I thought I’d start my day by stating two things:

1. I’m starting the process of submissions to a plethora of publishers. For this, I will be creating a portion of the site devoted to the progress of my book so you may know (those of you truly interested).

2. There was a time in my youth where I was school shopping with my mother in K-mart. Upon reaching the check-out line, there were two men in the line together next to ours. A little bearded man in a motorized wheelchair, and a very large man helping him with the groceries.

Now you may wonder why I take note of this at all. I’ll tell you the only reason I remember any of this is because of the nature of said groceries.

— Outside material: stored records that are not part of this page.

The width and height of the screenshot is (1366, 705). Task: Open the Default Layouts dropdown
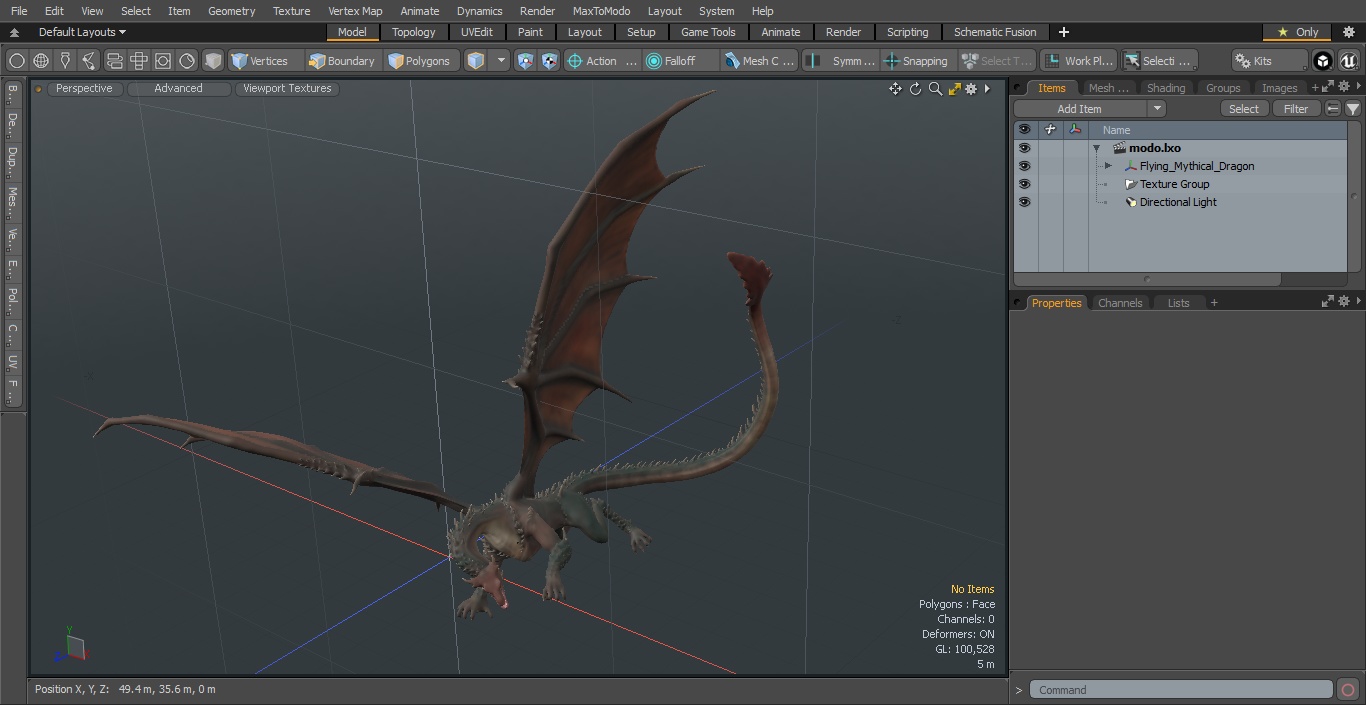click(x=81, y=32)
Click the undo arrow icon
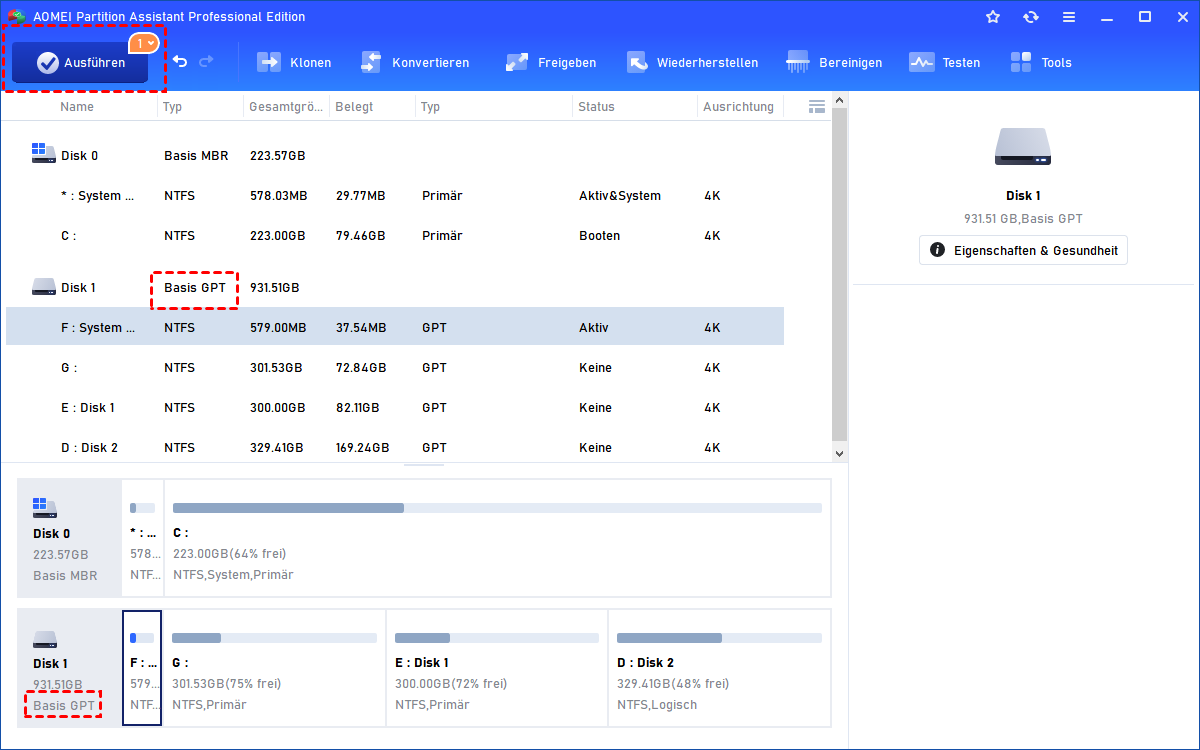This screenshot has height=750, width=1200. click(180, 62)
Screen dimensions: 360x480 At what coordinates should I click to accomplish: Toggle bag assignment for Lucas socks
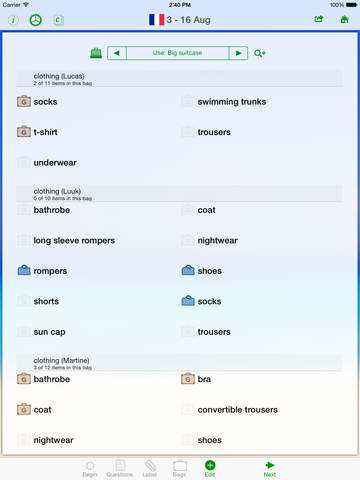click(24, 101)
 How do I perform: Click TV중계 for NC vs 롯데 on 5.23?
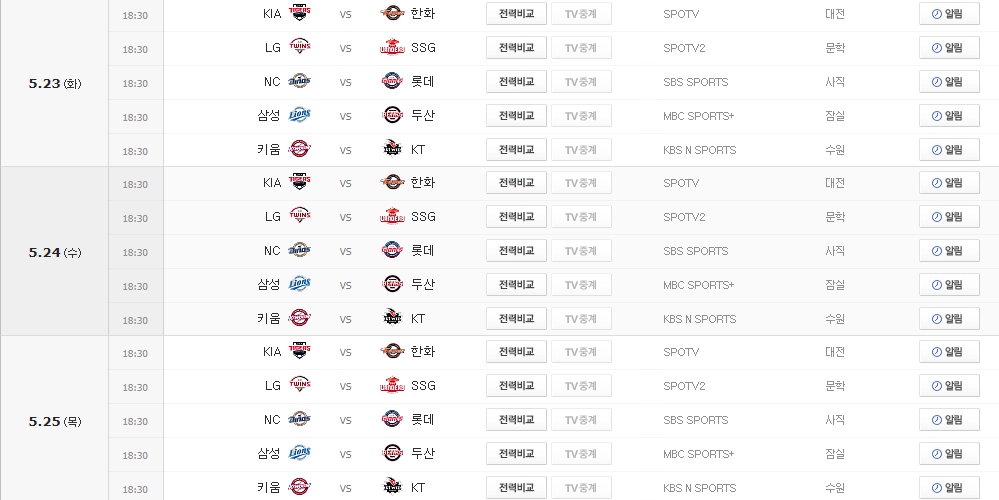tap(581, 82)
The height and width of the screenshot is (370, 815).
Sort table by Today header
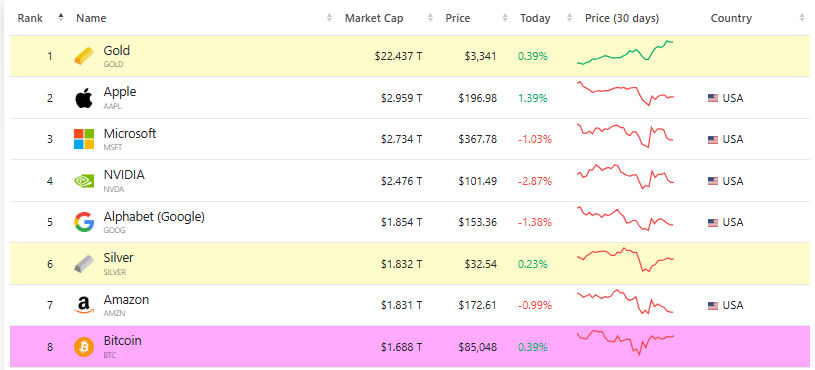point(535,18)
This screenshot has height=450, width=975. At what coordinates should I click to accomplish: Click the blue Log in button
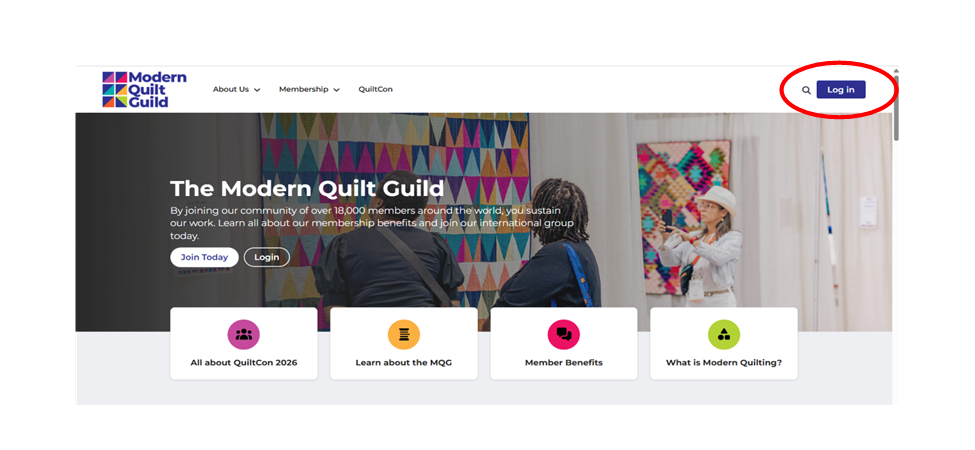[841, 90]
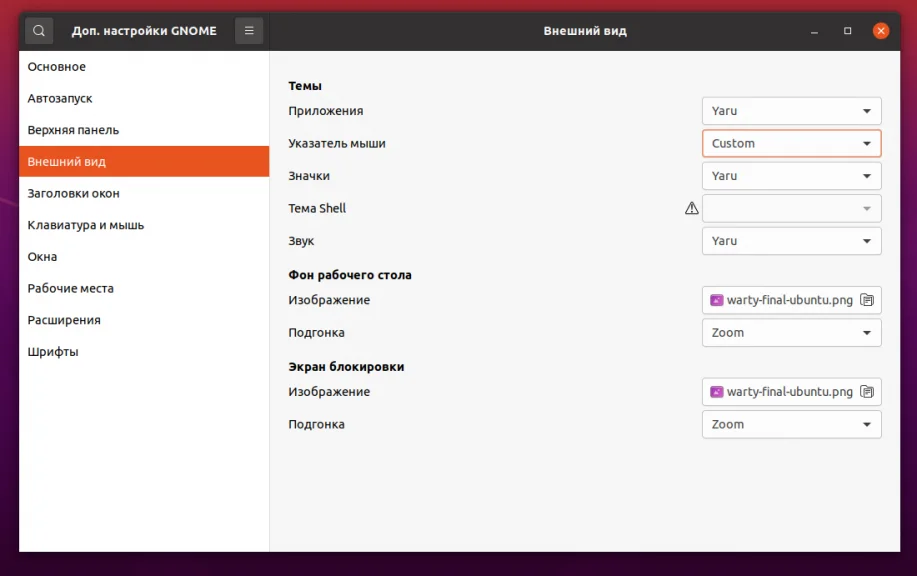Click the warning icon next to Тема Shell
The width and height of the screenshot is (917, 576).
(691, 208)
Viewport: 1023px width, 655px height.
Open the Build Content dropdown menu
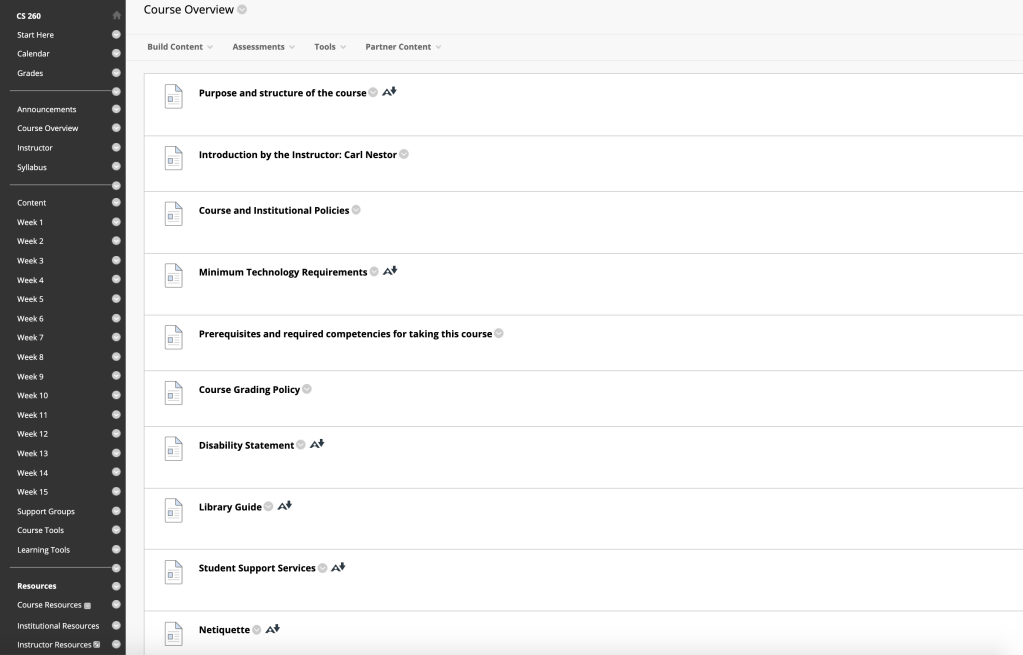180,47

The little man was buying what seemed like 300 bags of Reese’s Peanut Butter Cups. They were everywhere. He had two carts full of them. I remember the cashier was diligently ringing each bag and trying to bag them too. I imagine you had to ring them up individually because there would be no conceivable way to count how many there were in a timely manner. Further, I suspect that K-mart registers couldn’t handle the calculation: $4.54 X too-many-damn-Reese’s without getting “EPIC FAIL” printed all over the receipt.

Then came the screaming child.

There was another line nearby with an insolent procreation that wouldn’t stop screaming about something incomprehensible. All out tantrum. This is where my mother would describe the dead-fish dance.*

The dead-fish dance is when a kid throws themselves on the floor and starts flopping around like a fish out of water. Arms could be flailing, but sometimes they stay stiff at the sides and they really do look like fish out of water. Then again, it also resembles a spasmodic seizure.

In any case, every parent has been there at some point. They want something, and you tell them they can’t have it. I’d just walk away when it happened. I’d say, “You want to throw a fit? Okay. I’ll be in the car, going home.

I’m also told if you throw a bigger fit than the child, they’ll be too embarrassed to do it again.

* Excerpt not actually spoken by my mother. Words extrapolated from countless storytelling over the years.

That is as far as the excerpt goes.